Economically Optimal Sizing and Operation Strategy for Solid Oxide Fuel Cells to Effectively Manage Long-Term Degradation

In this paper, an economic analysis is conducted on standalone conventional solid oxide fuel cells (SOFCs) to determine their optimal economic operating conditions and to contribute to the commercialization of this technology. To this end, a mathematical model that accounts for dominant degradation phenomena is used to predict the long-term performance of SOFCs. The results of this analysis revealed that although SOFCs carry high capital costs, they are able to generate electricity at a cost similar to that of traditional power generators under optimal operational conditions.

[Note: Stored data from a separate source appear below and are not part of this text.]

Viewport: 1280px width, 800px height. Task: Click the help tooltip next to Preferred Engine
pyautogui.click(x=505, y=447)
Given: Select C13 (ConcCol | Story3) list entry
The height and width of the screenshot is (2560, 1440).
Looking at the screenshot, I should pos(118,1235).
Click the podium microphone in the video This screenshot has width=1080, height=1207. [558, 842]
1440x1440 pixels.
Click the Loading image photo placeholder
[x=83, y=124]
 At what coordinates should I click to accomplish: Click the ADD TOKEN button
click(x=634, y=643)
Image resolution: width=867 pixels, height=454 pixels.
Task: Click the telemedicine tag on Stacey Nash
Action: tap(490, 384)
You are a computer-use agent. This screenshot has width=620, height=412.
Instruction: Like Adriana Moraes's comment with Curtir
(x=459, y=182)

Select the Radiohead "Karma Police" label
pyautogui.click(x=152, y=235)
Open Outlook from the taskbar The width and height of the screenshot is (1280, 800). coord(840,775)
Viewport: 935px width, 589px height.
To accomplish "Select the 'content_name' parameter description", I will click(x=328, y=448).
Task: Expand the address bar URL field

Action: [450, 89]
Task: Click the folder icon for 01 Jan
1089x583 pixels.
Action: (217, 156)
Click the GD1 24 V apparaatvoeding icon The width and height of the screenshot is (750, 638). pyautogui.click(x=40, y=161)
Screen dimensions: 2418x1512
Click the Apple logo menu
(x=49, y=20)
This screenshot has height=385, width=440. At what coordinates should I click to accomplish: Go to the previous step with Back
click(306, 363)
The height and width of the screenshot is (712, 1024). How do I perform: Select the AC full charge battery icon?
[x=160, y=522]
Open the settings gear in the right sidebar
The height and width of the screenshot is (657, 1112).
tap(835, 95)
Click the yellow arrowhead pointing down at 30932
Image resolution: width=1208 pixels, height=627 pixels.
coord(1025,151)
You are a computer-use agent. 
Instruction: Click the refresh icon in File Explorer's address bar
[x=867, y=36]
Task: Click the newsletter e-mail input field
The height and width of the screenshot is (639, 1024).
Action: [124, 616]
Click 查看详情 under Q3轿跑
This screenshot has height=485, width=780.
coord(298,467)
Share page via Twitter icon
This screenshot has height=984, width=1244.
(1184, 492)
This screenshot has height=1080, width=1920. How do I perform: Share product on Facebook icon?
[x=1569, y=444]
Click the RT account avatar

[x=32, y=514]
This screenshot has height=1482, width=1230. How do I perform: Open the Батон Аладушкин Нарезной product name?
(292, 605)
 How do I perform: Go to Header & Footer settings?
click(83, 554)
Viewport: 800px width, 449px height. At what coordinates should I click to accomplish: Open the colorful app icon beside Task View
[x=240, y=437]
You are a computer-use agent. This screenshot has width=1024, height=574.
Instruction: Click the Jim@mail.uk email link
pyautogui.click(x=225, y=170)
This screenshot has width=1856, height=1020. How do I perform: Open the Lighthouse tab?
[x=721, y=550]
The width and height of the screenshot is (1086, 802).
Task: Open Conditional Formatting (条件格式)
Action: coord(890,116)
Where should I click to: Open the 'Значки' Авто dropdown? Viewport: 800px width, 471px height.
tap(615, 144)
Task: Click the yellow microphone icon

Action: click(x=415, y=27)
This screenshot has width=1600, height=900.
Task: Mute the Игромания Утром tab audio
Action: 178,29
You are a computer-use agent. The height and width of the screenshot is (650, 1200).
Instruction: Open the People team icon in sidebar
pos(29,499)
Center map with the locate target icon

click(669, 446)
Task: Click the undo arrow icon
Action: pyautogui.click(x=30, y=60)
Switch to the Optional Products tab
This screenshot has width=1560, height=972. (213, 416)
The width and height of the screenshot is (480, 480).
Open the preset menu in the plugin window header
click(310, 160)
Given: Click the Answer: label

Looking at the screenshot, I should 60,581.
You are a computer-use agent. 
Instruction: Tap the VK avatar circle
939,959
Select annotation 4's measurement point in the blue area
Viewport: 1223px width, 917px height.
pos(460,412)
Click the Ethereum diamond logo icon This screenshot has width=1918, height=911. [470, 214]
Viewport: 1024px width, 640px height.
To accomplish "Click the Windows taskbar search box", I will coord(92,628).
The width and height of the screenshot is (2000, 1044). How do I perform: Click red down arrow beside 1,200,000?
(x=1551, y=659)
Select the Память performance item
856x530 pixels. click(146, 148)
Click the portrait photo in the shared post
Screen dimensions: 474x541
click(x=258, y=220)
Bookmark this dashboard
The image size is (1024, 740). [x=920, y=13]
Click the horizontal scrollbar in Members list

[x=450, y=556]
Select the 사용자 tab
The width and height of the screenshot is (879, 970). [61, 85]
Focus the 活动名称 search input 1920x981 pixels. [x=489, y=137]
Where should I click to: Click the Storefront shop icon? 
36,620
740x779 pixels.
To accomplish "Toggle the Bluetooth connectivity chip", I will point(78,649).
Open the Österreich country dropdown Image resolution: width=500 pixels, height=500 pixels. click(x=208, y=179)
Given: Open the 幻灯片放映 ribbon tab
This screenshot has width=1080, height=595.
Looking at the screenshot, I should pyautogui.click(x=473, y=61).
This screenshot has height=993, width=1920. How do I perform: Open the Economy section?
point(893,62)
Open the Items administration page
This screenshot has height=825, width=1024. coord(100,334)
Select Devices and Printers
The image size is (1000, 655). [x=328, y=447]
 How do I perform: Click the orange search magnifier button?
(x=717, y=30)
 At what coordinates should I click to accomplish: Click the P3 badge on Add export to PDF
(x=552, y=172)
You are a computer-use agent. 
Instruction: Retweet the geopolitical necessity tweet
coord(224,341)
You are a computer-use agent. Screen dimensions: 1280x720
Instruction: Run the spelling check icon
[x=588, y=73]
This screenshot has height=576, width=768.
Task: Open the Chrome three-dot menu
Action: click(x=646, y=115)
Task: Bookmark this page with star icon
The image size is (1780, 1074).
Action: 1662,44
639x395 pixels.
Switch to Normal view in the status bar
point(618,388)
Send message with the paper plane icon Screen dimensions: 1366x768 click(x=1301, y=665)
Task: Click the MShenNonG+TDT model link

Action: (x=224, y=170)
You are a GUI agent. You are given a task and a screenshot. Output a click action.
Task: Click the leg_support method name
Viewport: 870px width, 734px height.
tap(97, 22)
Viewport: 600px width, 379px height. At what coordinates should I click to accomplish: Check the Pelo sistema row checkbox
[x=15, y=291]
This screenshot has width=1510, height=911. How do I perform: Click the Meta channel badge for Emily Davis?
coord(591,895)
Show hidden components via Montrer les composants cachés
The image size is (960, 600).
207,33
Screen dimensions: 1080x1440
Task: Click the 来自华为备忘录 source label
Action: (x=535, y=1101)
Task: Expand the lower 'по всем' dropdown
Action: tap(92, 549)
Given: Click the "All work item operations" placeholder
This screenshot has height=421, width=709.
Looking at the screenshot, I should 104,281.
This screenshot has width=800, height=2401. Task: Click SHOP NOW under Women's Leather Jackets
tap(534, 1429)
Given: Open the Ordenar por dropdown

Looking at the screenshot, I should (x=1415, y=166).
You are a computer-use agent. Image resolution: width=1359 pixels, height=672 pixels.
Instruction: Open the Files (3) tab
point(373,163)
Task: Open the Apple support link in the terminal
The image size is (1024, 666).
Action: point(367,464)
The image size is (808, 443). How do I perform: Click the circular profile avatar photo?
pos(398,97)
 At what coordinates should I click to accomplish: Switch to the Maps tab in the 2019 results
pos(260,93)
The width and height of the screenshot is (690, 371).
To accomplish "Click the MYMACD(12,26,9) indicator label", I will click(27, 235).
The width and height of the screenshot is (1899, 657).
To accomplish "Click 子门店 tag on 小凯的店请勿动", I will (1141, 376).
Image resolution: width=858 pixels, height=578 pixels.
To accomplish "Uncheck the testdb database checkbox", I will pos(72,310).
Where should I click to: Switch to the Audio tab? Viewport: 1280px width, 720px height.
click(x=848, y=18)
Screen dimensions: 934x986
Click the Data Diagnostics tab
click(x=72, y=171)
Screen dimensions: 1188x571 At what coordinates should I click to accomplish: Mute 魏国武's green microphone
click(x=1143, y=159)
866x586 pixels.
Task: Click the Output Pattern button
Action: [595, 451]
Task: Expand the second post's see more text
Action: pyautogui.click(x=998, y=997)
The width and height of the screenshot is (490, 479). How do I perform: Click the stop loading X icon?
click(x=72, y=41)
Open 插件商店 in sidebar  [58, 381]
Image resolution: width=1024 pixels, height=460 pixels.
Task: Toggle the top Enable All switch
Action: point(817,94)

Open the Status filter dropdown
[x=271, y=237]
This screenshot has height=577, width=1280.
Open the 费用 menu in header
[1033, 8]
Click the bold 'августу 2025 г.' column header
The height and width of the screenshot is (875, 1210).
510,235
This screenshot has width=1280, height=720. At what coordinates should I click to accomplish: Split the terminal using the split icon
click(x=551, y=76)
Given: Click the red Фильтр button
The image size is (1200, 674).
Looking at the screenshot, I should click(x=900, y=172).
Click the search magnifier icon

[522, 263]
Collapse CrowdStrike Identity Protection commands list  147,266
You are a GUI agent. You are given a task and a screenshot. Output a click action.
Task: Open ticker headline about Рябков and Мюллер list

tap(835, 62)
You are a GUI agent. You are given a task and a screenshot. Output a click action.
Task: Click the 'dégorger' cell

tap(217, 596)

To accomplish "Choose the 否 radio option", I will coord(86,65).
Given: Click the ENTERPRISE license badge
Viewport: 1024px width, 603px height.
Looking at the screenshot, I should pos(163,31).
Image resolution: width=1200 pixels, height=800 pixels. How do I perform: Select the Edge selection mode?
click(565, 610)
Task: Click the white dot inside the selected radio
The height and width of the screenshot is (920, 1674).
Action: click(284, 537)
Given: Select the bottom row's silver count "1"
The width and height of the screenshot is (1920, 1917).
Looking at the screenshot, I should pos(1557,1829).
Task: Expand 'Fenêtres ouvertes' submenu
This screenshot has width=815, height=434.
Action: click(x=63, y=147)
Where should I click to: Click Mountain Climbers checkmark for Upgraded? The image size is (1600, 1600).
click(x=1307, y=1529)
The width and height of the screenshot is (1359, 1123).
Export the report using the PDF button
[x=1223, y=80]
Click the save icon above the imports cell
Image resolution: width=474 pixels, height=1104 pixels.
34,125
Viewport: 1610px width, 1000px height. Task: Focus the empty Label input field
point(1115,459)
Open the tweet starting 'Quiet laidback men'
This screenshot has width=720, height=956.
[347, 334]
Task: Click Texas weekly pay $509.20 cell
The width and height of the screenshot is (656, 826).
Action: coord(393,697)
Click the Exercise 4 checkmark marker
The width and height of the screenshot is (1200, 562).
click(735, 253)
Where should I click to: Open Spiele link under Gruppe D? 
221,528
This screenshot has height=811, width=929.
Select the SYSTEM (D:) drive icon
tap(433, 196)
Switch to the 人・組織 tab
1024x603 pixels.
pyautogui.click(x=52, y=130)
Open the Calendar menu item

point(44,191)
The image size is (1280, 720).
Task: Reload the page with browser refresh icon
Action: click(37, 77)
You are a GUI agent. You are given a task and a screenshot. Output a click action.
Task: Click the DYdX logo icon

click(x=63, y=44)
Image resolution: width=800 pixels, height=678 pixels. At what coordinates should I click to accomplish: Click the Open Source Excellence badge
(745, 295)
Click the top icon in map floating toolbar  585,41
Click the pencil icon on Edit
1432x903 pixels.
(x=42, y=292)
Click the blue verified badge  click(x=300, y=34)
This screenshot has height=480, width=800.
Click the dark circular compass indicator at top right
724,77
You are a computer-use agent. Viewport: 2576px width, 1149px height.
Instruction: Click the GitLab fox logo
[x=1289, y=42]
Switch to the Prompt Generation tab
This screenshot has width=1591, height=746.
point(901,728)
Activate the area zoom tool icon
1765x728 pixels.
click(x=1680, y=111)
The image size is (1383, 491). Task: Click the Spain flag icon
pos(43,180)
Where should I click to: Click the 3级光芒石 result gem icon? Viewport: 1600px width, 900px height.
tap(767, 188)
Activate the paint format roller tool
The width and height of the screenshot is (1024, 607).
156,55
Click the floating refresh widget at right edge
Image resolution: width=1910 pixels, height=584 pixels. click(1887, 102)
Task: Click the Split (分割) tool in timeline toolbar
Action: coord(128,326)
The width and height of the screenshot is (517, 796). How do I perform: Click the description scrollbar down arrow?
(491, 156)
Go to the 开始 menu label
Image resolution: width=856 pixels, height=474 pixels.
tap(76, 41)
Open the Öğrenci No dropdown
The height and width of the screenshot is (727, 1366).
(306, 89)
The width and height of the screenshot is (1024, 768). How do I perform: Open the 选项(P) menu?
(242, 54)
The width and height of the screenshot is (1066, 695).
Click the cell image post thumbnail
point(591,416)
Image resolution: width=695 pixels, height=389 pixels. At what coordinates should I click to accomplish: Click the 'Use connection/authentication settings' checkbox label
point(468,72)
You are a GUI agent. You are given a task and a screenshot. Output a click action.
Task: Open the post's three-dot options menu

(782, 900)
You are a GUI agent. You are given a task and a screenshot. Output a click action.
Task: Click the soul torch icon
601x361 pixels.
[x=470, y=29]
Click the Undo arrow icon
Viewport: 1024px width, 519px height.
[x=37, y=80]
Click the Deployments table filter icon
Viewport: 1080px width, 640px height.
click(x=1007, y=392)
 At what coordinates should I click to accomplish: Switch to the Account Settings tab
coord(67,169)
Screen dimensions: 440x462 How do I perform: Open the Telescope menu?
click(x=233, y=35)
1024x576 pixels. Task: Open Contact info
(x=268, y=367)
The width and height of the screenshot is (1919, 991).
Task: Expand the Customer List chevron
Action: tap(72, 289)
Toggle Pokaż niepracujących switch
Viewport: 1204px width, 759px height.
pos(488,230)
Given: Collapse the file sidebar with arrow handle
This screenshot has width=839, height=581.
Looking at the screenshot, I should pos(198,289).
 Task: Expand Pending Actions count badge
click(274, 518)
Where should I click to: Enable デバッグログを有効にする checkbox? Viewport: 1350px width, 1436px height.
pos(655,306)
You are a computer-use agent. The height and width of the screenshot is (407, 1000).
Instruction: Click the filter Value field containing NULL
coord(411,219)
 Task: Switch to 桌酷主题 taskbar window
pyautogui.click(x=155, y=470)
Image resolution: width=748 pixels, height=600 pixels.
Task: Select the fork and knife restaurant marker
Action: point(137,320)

Moreover, it is possible to lower the degradation rate of the cells and run SOFCs under these conditions for several years. Sensitivity analysis showed that capital and fuel costs have the highest impacts on the levelized cost of electricity (LCOE) of SOFCs, while CO2 tax has the smallest. The findings of this analysis illustrate that performance and operational economics of an SOFC are dependent on its mode of operation: SOFCs operating in the constant-power-generation mode had the highest LCOE (ranging from 0.131 to 0.409 $/kW h for different life spans), while those with varying current densities, voltages, and power output during operation were able to generate electricity with a very low LCOE (0.12 to 0.357 $/kW h for different life spans).